Entries taken from a collection:
──────────────────────────────

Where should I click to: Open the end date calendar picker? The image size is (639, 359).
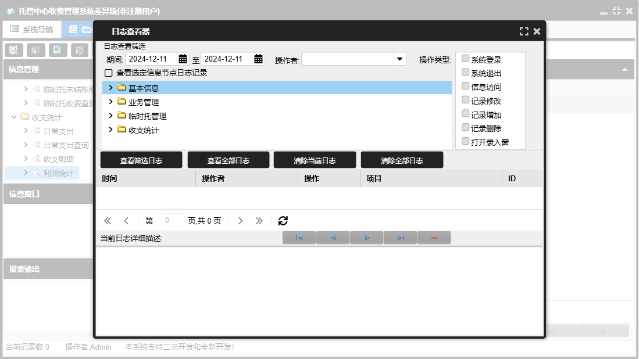coord(258,59)
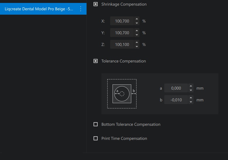The height and width of the screenshot is (160, 228).
Task: Enable Bottom Tolerance Compensation
Action: tap(96, 124)
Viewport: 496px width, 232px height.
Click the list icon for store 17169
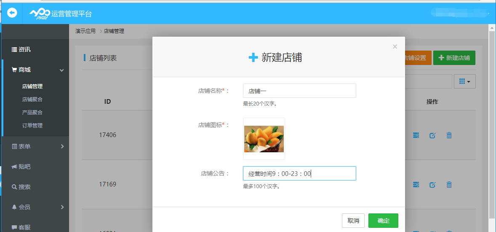pos(416,185)
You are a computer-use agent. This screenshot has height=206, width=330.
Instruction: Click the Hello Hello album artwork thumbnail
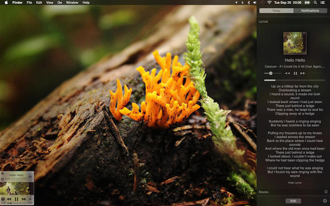pyautogui.click(x=295, y=43)
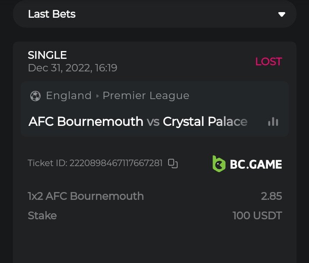Open the England country link
309x263 pixels.
[69, 96]
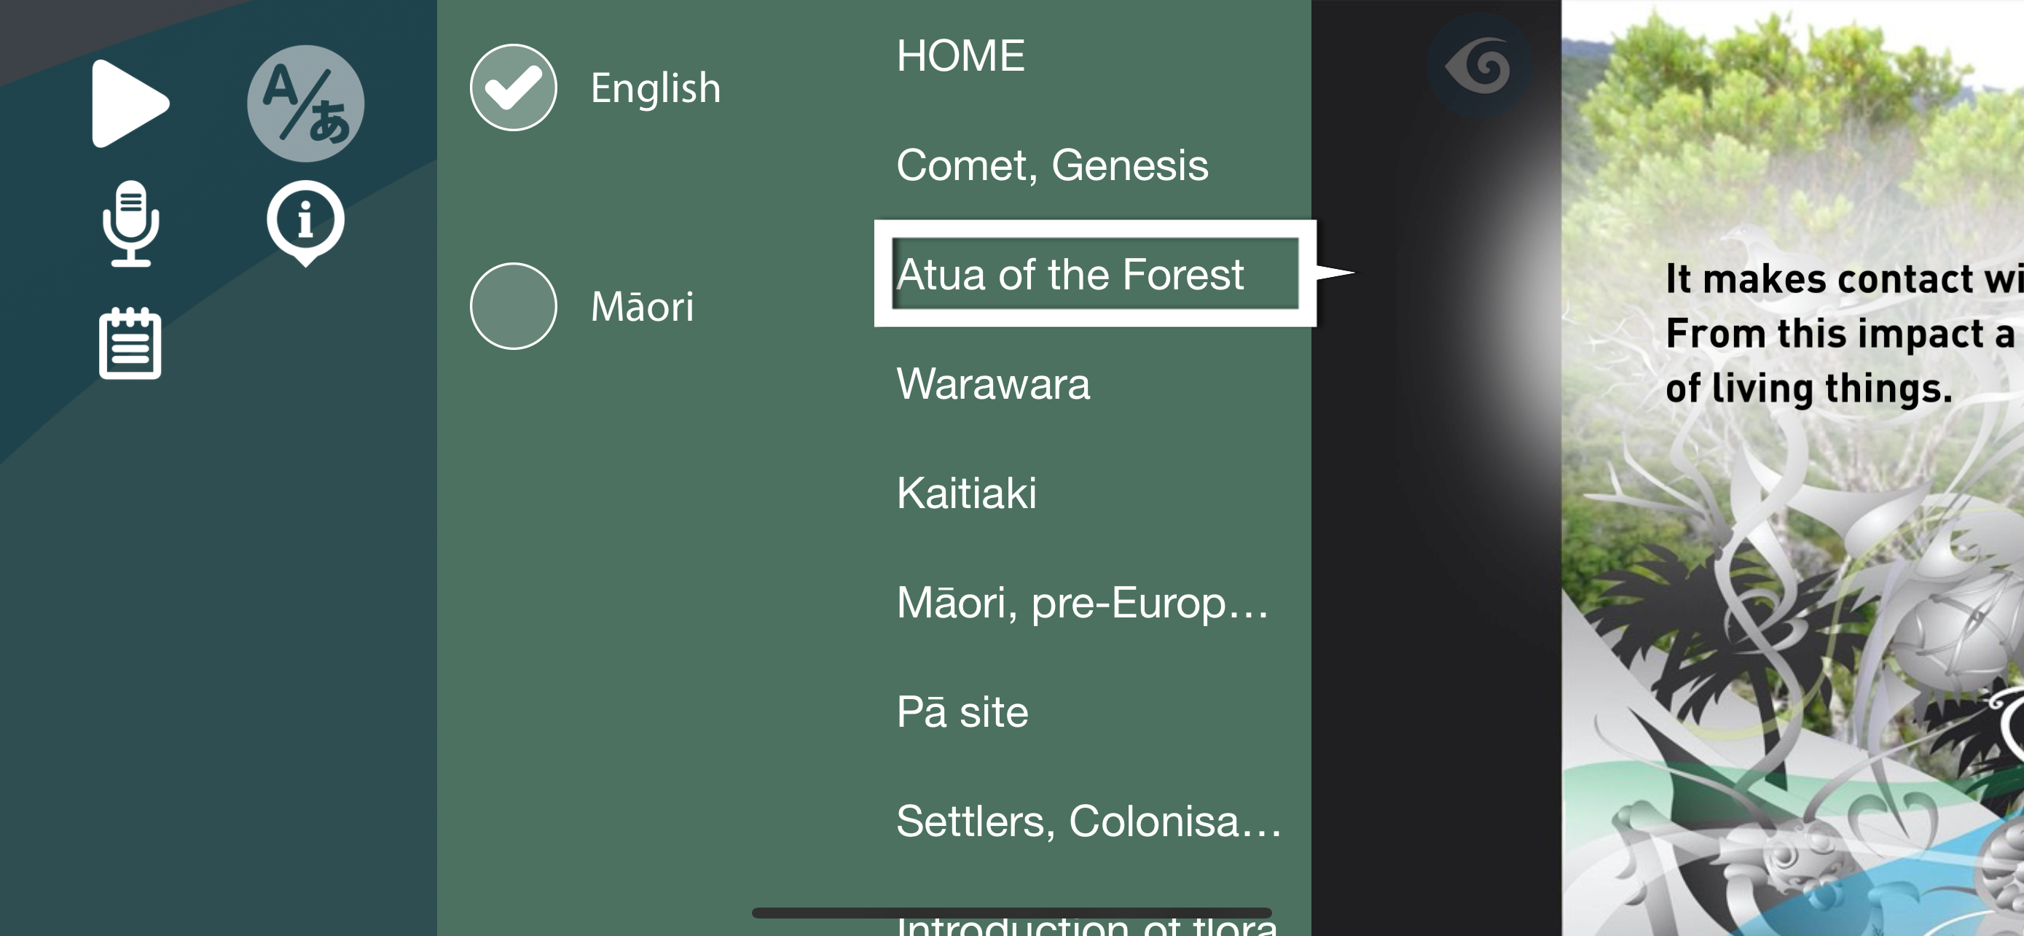Open Comet, Genesis chapter
2024x936 pixels.
[x=1052, y=165]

──────────────────────────────

| Task directions |
Pictures stay out. Copy exactly, and only, the lines from the one containing "Viewport: 496px width, 232px height." through the end of the data.

| Output for this task |
Viewport: 496px width, 232px height.
Click the list icon for store 17169
pos(416,185)
You are a computer-use agent. This screenshot has height=206, width=330.
Instruction: Click the Hello Hello album artwork thumbnail
pyautogui.click(x=295, y=43)
Open the England country link
309x263 pixels.
[69, 96]
Open Comet, Genesis chapter
2024x936 pixels.
[x=1052, y=165]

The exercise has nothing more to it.